An optical SoC approach increases the transmitter’s launch power by including semiconductor optical amplifiers (SOAs) on the chip and minimizing the optical losses by placing the laser and SOAs elements on the same chip as the rest of the components. Line card transponders are still the best bet for the most extended links (ultra-long-haul, submarine) and for implementing non-standard constellation schemes. However, for many other use cases, pluggable modules can finally match the performance of line card transponders.

One plug to rule all network links

On-chip amplification also adds versatility to QSFP modules because of the SOAs tunability. By tuning the SOAs upwards, the QSFP transceiver can operate in a high-performance mode, with high-transmit power and high receiver sensitivity. With the right forward error correction (FEC), this high-performance SoC module can handle borderline long-haul links (about 1000km).
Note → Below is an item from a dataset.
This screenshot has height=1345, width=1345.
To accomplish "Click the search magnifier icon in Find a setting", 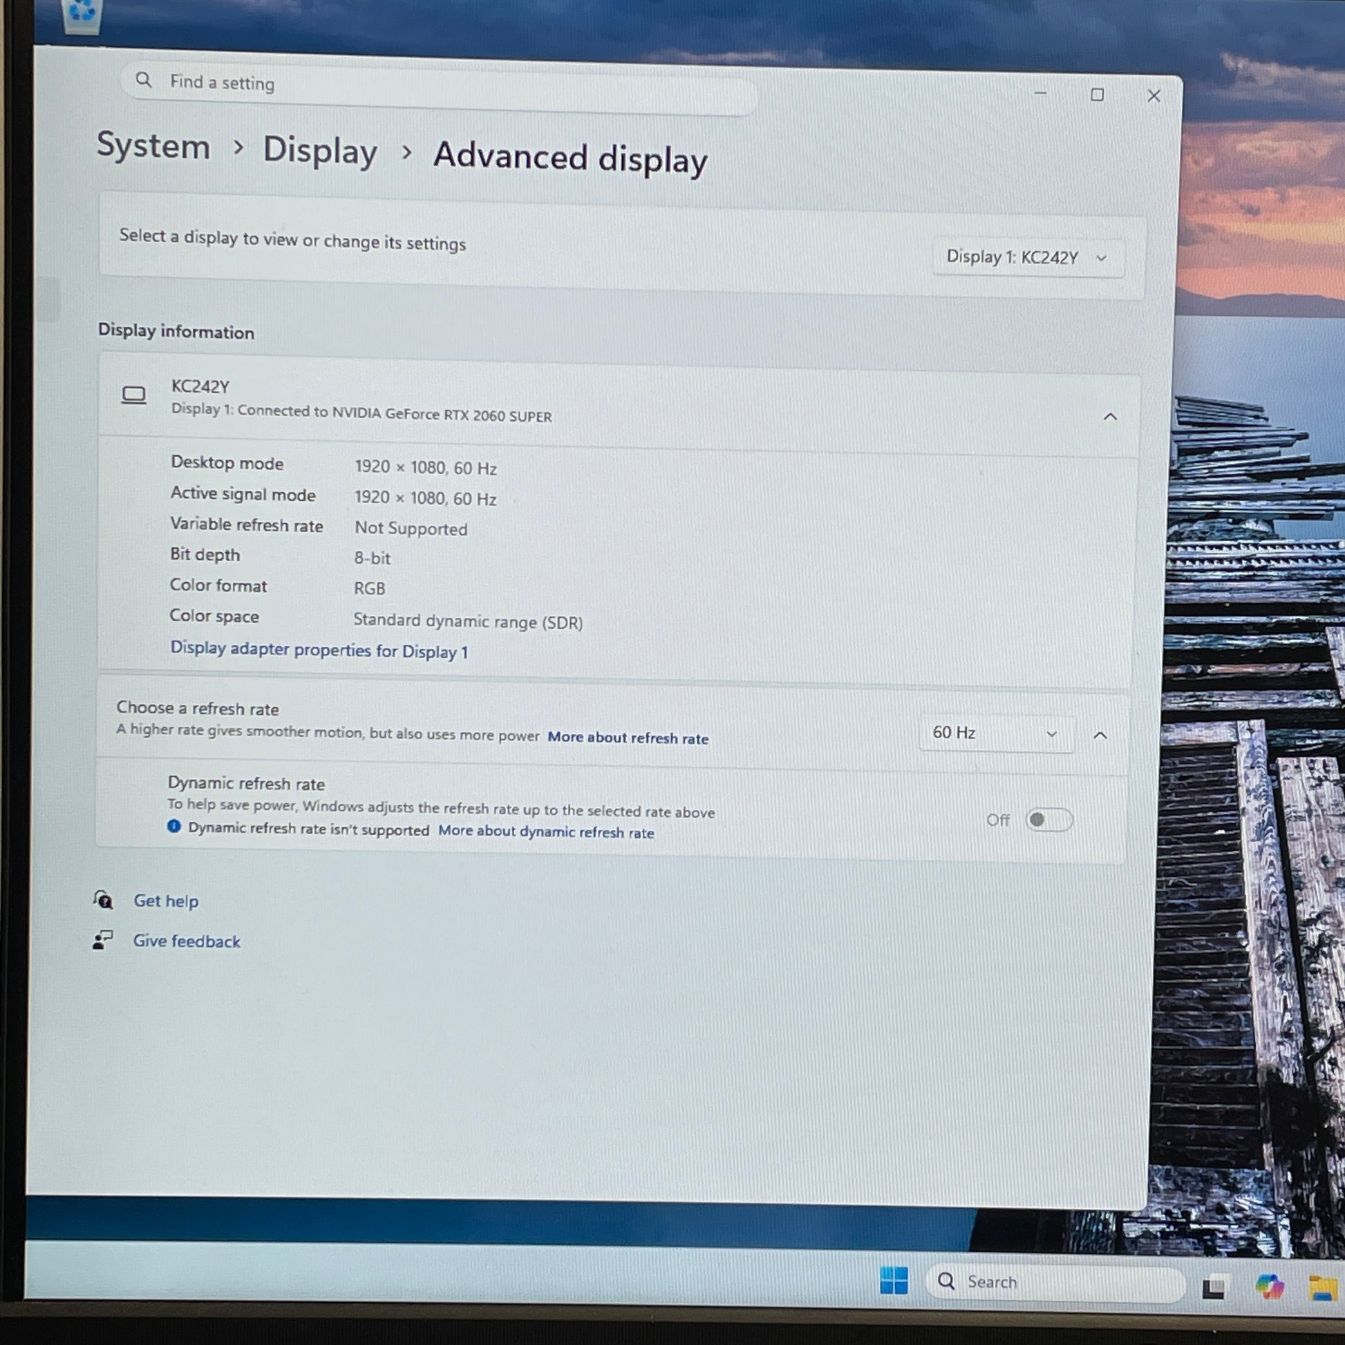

On the other hand, tuning the SOAs down would enable an energy-efficient mode that could serve more lenient, shorter-reach use cases (links < 250km). To show how this versatility becomes useful, let’s look at a real-life example. British Telecom studied the links in their UK network that they would upgrade to 400G. They wanted to interconnect 106 sites (including ten hub sites) with links that contained ROADMs and typical G.652 fiber. BT found that open ZR+ transceivers could only cover 50% of the brownfield links containing ROADMs (links lengths less than 250km), while X-ponder line cards can cover all brownfield links.
Figure 3: Map of fiber density throughout North America, EMEA, and APAC. A QSFP module with an optical system on chip can have enough transmit power to cover more than 97% of brownfield links in British Telecom’s UK network. It would also cover 80% of brownfield links in North America, EMEA, and APAC.
A QSFP with an optical SoC that includes lasers and SOAs could deliver enough power and reach for 1000 km links, covering 97% of the links in BT’s network. Meanwhile, worldwide studies have looked at brownfield links deployed in America, Europe, and Asia and estimate that 80% of these links are less than 1000 km. The proposed module could also cover these links.



Telecom carriers need to scale up their transport networks affordably, and solutions such as IPoDWDM can help achieve this goal. Coherent pluggable modules with a fully integrated optical System-on-Chip (SoC) can help overcome the performance trade-offs that prevented the broader deployment of IPoDWDM solutions in carrier transport networks. SoC devices maximize the bandwidth density of optical transceivers, enabling transponder line card performance in a pluggable form factor. Thanks to their on-chip tunable amplifiers, the modules with an optical SoC can operate in high and low power modes that cover almost every link in an operator’s network. This way, a single versatile pluggable can take care of a carrier’s future network upgrades.